Найти в Дзене
Стакан молока

Вешний рассвет

Рассказ // Илл.: художник Владимир Жданов
Рассказ // Илл.: художник Владимир Жданов

Не припомню такого года, чтобы накануне Вербного воскресенья матушка не снаряжала отца в дальний Богачёв лес – добрых вёрст шесть в сторону Дмитровска – за краснотальником-верболозом.

У нас, по берегам Кромы, обочь ручья Жёлтого, да далеко и ходить-то незачем – спустись в любой овраг – не ошибёшься, повсюду за неделю до Пасхи бушуют цветущие заросли ивняка.

Но что тут поделать, если матушка их ни за какие коврижки не принимала в расчёт – и откуда она только прознала такие тонкости? – подавай ей не грубый сине-зелёный ракитник, а тонкие, гибкие искрасно-коричневатые веточки, на которых, как только лопнет лощеная такая же красноватая плёнка у крупных, с фасолину, цветочных почек, на свет появляются сначала серовато-белые пушистые комочки, а через день, другой, глядишь, они уже покрываются мелкими зеленовато-золотистыми цветочками. Если особо не присматриваться, издали покажется даже, что на веточках вербы расселись крошечные новорожденные цыплята. Но такой кустарник, как мы не пытались сыскать, вблизи нашего хутора, к сожалению, не встречается.
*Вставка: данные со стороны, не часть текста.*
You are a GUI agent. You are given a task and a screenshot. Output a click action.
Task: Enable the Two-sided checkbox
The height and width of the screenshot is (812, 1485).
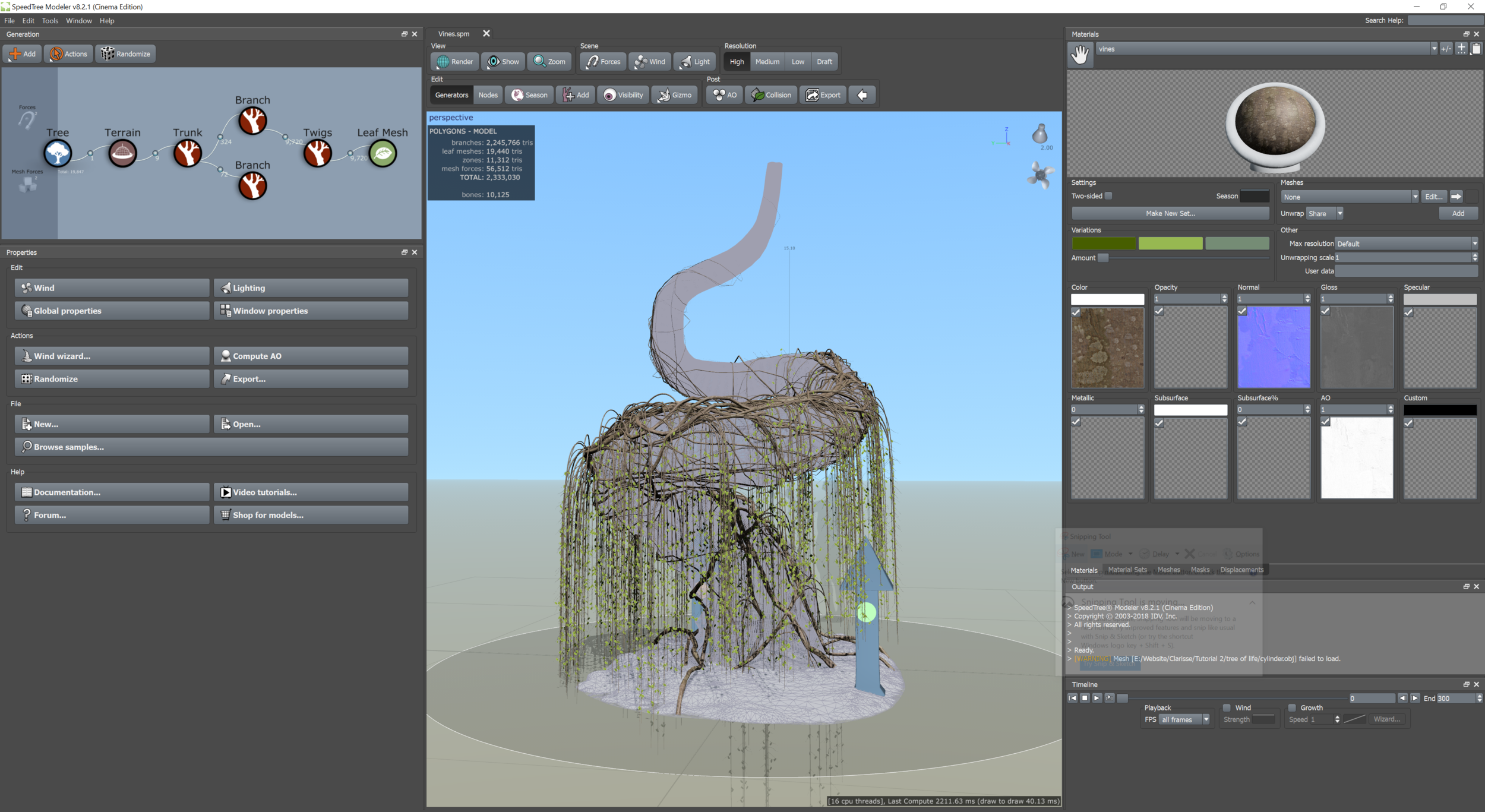click(x=1108, y=196)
Отец, по правде сказать, никогда особо-то и не сопротивлялся маминой прихоти, даже с почтением относился к этой её осведомлённости и настойчивости. Он и сам был не прочь прокатиться предрассветным утром по дышащим вешними ветрами просёлкам. Для него всегда было соблазнительно дать волю своим пытливым глазам, на удивление, даже с возрастом ещё более дотошным, снова и снова жаждущим постижения хоть щепотки чего-то доселе им не разведанного.

А вербы привозил он на весь хутор. Ай жалко? Как-никак праздник! Почему ж соседей не порадовать?!

Зная, какое наслаждение в конце апреля проехать в ранний предзаревой час по ещё даже не везде просохшим лугам и долинам, я никогда не упускала случая и напрашивалась к отцу в компанию.

Как оказалось с годами, поездки те на исходе апреля по неброским, ещё вязким полям, мимо едва-едва, лишь лёгкой дымочкой озеленившихся рощиц и перелесков, не затмило ни время, ни яркие ощущения от посещения всеми признанных мировых красот...

Спускаешься по скрипучим крылечным порожкам на подворье. Звёзды сронились ещё не все. Ещё на тёмно-сером штапеле небес явственно переблёскивают их мельчайшие сусальные набрызги. С востока, откуда-то со стороны деревушки Мелихово, лёгкими, влажными шелками накатывает на Мишкину гору тёплый, но всё ещё по ночному влажный, парной ветерок.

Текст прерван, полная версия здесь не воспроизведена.